Failure to Report Resident-to-Resident Abuse Allegations
Penalty
Summary
The facility failed to ensure that all alleged violations involving abuse were reported immediately, but not later than 2 hours after the allegation, to the State Survey Agency for 2 of 2 residents reviewed for abuse. For Resident #3, nursing progress notes documented that an LNA reported the resident had pushed another resident after grabbing the other resident by the chest while shouting to "get out." The other resident was found on the floor against the wall in a slouched position and was able to get up with assistance from staff. The nursing supervisor was notified, a message was left for the guardian, and 15-minute safety checks were started. Social services notes later referenced the recent resident-to-resident altercation in which one resident pushed another resident who wandered into the room. For Resident #145, nursing progress notes documented a potential altercation between 2 residents after camera footage was reviewed and physical contact was observed between the residents. One resident was observed grabbing at the other resident, and the other resident sustained a bruise to the wrist. The primary nurse was instructed to complete an incident report, and notification was sent to administration.
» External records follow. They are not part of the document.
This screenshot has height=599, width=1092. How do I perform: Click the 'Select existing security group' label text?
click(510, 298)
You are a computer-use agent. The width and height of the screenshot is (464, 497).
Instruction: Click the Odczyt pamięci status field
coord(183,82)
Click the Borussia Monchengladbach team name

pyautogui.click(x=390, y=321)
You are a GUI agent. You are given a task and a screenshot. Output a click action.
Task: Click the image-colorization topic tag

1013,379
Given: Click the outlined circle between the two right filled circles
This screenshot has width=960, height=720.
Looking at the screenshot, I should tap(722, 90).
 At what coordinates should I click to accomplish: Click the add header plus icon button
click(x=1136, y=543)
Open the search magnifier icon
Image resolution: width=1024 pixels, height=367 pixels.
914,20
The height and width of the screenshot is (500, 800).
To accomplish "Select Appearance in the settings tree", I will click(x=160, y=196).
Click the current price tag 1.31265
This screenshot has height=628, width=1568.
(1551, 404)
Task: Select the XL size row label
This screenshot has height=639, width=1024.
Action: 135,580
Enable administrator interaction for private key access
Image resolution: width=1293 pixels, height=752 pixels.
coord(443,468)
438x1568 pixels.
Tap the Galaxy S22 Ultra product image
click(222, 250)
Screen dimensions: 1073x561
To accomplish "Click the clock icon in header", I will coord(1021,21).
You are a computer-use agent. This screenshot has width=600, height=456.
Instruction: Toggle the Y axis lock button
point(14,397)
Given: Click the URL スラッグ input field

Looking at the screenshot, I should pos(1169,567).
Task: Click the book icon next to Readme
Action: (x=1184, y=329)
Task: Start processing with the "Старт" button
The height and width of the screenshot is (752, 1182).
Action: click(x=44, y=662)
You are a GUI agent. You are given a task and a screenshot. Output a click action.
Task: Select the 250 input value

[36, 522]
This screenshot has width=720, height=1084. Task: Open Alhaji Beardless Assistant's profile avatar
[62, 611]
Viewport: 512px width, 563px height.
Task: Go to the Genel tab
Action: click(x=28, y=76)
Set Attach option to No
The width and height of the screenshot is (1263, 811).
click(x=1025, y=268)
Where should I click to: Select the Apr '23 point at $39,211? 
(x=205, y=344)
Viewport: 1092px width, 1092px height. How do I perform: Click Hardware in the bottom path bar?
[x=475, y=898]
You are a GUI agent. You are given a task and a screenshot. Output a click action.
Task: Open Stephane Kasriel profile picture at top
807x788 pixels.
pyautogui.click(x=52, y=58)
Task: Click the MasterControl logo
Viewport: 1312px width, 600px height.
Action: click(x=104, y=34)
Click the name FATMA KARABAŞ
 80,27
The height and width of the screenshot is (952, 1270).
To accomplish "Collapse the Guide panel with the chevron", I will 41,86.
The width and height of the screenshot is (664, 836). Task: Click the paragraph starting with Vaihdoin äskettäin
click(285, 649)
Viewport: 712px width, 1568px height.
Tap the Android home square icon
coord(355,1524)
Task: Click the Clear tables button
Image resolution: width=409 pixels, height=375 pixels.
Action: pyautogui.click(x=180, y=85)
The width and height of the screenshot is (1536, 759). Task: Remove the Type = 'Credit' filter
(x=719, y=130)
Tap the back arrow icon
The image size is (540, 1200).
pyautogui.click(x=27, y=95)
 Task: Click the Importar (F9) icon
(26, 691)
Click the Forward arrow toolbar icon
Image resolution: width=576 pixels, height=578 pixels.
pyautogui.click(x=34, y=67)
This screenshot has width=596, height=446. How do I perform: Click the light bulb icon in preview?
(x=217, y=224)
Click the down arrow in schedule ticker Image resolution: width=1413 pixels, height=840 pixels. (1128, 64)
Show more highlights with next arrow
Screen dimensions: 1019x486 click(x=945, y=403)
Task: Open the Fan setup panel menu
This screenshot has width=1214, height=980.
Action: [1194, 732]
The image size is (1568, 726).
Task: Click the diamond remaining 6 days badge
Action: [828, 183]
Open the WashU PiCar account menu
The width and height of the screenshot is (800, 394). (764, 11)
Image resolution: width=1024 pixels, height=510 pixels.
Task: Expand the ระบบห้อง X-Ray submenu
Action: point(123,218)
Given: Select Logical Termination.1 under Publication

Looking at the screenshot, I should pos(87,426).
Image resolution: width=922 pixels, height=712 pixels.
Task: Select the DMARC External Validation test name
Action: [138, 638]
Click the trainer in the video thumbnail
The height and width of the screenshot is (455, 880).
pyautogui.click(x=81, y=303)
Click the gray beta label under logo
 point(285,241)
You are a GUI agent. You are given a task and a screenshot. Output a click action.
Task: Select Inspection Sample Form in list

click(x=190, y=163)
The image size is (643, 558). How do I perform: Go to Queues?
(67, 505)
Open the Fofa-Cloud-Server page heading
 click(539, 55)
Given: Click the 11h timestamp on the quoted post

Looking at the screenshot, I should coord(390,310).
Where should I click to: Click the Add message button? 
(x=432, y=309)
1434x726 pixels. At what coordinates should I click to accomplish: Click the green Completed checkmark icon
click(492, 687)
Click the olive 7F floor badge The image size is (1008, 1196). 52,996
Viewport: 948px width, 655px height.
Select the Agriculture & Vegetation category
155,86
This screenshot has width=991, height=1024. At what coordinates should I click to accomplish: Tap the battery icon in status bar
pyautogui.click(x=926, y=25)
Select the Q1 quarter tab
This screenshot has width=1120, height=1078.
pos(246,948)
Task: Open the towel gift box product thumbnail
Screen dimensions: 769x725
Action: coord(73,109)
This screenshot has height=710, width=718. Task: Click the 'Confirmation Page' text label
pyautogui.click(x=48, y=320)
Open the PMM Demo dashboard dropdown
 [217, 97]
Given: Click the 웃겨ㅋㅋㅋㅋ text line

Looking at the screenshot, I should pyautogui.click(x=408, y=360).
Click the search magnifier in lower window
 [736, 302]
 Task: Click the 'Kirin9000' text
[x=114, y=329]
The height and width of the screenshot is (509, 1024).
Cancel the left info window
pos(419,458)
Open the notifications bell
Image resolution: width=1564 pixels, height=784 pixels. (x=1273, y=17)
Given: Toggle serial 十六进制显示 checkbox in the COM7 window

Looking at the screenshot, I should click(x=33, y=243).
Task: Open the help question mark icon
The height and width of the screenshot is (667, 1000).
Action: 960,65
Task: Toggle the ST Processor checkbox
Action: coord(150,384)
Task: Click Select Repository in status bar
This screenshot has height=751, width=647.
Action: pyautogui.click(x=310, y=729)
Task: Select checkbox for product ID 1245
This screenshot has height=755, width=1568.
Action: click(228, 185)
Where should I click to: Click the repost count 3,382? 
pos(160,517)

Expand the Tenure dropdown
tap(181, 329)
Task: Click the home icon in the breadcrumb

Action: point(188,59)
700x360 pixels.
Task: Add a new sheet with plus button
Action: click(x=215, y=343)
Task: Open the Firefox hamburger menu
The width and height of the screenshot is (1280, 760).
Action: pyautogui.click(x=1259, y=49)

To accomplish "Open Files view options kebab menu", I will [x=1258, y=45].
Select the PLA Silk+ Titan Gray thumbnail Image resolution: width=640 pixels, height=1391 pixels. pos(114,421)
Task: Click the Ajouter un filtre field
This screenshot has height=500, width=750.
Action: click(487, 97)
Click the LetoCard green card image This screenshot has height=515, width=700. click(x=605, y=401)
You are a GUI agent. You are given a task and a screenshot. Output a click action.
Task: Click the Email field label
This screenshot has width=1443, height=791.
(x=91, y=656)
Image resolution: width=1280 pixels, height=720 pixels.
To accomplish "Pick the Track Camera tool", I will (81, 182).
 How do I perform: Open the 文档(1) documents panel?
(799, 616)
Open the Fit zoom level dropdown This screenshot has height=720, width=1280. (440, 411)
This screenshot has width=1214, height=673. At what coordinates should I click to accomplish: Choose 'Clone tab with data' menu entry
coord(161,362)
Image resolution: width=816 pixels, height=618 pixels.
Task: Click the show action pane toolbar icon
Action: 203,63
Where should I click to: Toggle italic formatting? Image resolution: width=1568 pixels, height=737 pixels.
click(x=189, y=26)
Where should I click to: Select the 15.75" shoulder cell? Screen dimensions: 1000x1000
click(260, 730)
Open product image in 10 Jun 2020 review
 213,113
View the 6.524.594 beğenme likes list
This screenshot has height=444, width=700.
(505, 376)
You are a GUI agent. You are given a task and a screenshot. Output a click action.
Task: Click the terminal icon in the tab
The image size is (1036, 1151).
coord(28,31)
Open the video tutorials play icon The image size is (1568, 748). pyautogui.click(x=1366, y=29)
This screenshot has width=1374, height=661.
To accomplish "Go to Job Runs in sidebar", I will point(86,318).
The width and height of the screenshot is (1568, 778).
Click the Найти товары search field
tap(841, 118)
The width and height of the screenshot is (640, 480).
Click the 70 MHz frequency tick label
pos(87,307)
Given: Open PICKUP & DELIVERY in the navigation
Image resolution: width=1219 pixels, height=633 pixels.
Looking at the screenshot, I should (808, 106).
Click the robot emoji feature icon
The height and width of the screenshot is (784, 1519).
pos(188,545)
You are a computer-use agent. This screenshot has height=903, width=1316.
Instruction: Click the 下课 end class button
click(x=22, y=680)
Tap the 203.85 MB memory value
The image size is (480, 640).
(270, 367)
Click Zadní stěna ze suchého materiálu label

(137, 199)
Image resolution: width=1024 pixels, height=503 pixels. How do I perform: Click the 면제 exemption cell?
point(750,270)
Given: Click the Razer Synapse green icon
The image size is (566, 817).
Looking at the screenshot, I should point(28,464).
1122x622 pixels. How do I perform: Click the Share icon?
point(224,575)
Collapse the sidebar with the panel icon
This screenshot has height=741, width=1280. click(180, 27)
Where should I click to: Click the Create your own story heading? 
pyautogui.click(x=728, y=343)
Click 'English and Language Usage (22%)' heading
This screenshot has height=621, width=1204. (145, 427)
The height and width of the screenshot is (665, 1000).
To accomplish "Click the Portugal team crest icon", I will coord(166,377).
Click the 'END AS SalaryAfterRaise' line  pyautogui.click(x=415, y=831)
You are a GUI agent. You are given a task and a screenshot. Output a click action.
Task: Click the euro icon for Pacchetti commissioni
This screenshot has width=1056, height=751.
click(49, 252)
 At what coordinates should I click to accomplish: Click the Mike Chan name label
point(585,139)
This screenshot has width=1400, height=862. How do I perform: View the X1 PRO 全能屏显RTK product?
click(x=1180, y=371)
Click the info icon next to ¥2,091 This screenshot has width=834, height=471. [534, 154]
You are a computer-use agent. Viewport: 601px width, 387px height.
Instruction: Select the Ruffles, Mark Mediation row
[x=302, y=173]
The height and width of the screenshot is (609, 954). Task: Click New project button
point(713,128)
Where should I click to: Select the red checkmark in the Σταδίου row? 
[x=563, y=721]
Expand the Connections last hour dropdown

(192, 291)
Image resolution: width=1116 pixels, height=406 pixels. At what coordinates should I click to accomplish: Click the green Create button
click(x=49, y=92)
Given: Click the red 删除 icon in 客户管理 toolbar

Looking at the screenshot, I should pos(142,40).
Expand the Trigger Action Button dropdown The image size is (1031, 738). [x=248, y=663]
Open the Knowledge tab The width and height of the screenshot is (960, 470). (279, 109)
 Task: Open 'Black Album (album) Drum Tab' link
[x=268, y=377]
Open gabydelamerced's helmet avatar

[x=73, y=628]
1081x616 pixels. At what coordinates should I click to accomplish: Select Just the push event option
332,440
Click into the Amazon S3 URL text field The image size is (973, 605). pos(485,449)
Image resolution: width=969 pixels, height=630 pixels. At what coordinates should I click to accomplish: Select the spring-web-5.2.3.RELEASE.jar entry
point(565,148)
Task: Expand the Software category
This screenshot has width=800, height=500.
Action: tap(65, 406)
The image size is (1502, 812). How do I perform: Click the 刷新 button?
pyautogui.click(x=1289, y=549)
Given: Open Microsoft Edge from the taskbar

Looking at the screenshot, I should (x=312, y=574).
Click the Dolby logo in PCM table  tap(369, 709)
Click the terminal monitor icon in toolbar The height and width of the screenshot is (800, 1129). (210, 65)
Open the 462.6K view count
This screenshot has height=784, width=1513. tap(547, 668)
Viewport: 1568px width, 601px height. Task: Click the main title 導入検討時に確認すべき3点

The facility policy titled Abuse And Neglect Policy stated that all allegations of abuse or neglect, including reportable resident-to-resident incidents, would be reported immediately, defined as within 2 hours, yet the Assistant Director of Nursing stated that the resident-to-resident incidents were not reported to the SSA.
Failure to Update Fall Care Plan After Resident Fall
Penalty
Summary
The facility failed to revise a care plan for one resident reviewed for falls. Resident #178 had a fall on 12/24/25, and the fall summary report identified a new intervention to be added to the resident’s care plan: staff were to offer the resident the choice to keep the curtain open between the sides of the room except during cares per resident choice. However, review of the care plan titled "at risk for falls" showed that this intervention was not added after the fall. During interview on 3/25/26 at 8:30 a.m., Staff O, the Unit Manager, confirmed the findings. The facility policy titled, "Fall/Accident Management Program," revised 12/2024, states that the IDT fall meeting will occur weekly after a fall and include discussion of possible causes of the fall and development of new fall prevention interventions, and that the resident care plan will be updated accordingly.